Martyre d'Etienne, Trégarvan

 

 

S'il est une expression que vous ne trouverez pas dans le Livre des Actes des Apôtres, c'est bien celle-ci : "On a toujours fait comme ça !"

 

 

Le récit de la première communauté chrétienne nous fait écho de toutes les situations nouvelles auxquelles les disciples ont du trouver des solutions, avec l'aide de l'Esprit Saint, en accord avec le collège des Apôtres.

 

Nous en avons une illustration dans le passage des Actes de ce dimanche : de quoi s'agit-il ? Afin de régler un différent dans la communauté de Jérusalem, en raison de disparité conflictuelle dans le service entre veuves de langue hébraïque et celles de langue grecque, est institué un groupe particulier chargé du service des tables. Ainsi est institué ce que la Tradition appellera communément le "diaconat".

 

Il est intéressant de relever le processus établi dans la circonstance :

- tout d'abord, il y a le constat d'une situation particulière, source de désordre, qui demande qu'on l'on y prête attention.
- ensuite, loin d'en rester aux "récriminations", les Douze convoquent l'ensemble des disciples. On appellera cela aujourd'hui un "synode", un Concile ou une Assemblée Pastorale, mais en soulignant bien que d'une part, l'initiative émane du groupe qui fait autorité, ici les Douze, (pas seulement Pierre), et d'autre part, que sont rassemblés "l'ensemble des disciples", c'est à dire tous ceux qui sont concernés par la question.
- Ce ne sont pas les Apôtres, les Douze, qui choisissent ;  s'adressant à l'assemblée ils lui confient de "chercher sept d'entre vous", selon des critères définis "estimés de tous, remplis d'Esprit Saint et de sagesse"; mais se sont les Apôtres qui "établissent dans cette charge" ceux qui sont présentés.
- un rite liturgique vient confirmer le choix effectué : "on les présenta aux Apôtres, et après avoir prié, ils leur imposèrent les mains".

 

Dimanche dernier nous avons prié pour les "vocations", mais rien n'est clairement dit des processus à mettre en œuvre pour que nos communautés chrétiennes disposent des ministres nécessaires, afin que l'Evangile soit annoncé, le salut célébré, la charité vécue...

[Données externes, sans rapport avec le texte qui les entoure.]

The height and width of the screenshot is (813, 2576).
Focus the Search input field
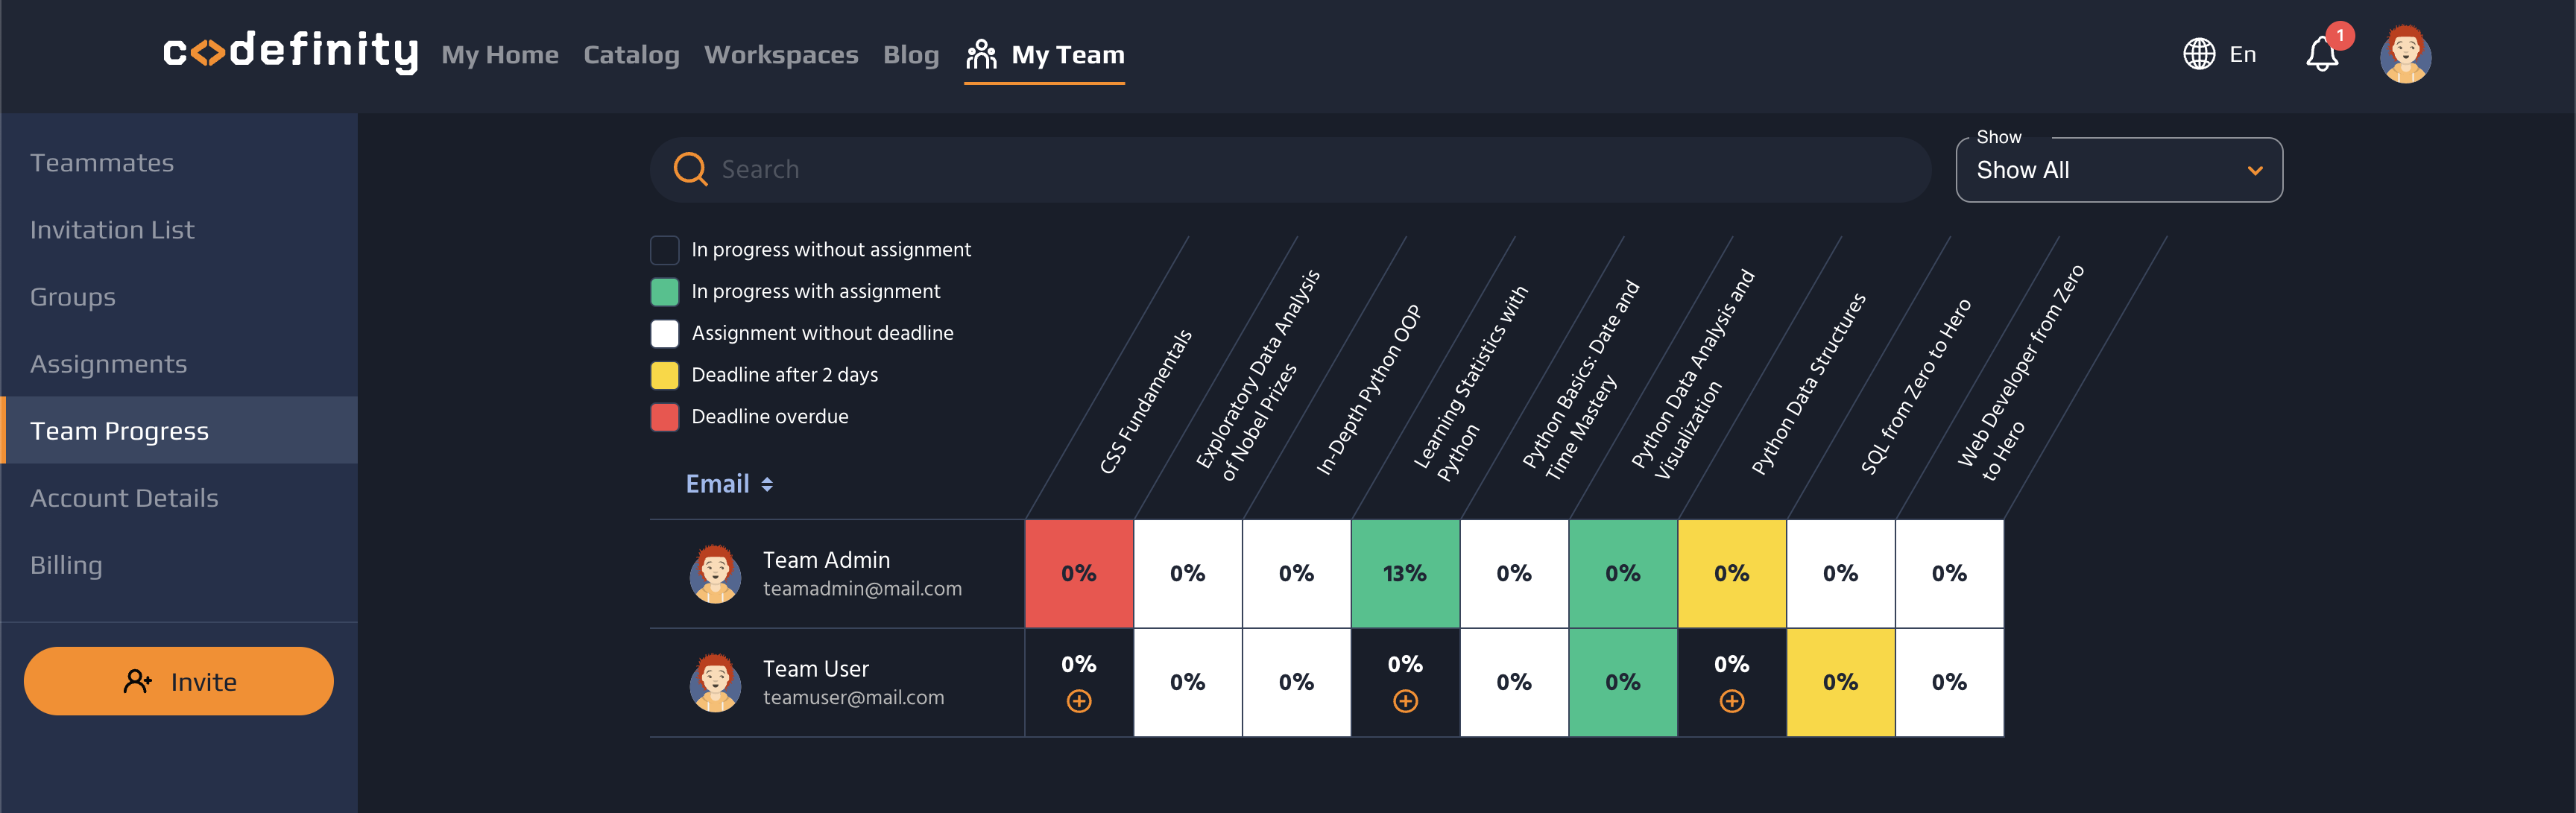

Comme si il suffisait de se décharger sur le Maître de la moisson... "Si le Père, si l'Eglise, si le monde vous appelle", mais nul ne se sent vraiment concerné pour transmettre cet appel ! Il y a tant de réticences et de freins, chacun déchargeant sur d'autres l'initiative de la proposition, de l'appel... "On n'a jamais fait ça !".

Parfois l'on voit surgir des prises de responsabilité, sans concertation établie, où dépassant les prérogatives accordées, au nom d'un adage supposé, "puisqu'il n'y a plus personne, c'est à moi qu'il revient de..." 

 

Le livre des Actes doit nous servir de repère. Quelques "bons chrétiens" s'offusquent aujourd'hui des processus synodaux mis en place par le Pape François, par le fait non seulement que des femmes puissent être membres, mais aussi, ayant droit de vote dans cette noble assemblée. S'il est précisé que les Sept seront nécessairement hommes (masculins), le mot grec est sans ambiguïté, il n'est pas précisé que la convocation adressée à "l'ensemble des disciples" est réservée à la gente masculine. Au contraire, "disciple" est l'un des noms par lesquels les chrétiens se désignent entre eux. Comme le dit St Paul, il n'y a plus l'homme et la femme, le juif et le païen, l'esclave et l'homme libre, vous êtes tous membres d'un même corps, le Christ.

 

Sept hommes sont donc légitimement institués par les Douze, pour une mission précise, assurer le service des tables des veuves, afin que les Apôtres puissent être totalement disponibles pour le service de la prière et l'annonce de l’Évangile.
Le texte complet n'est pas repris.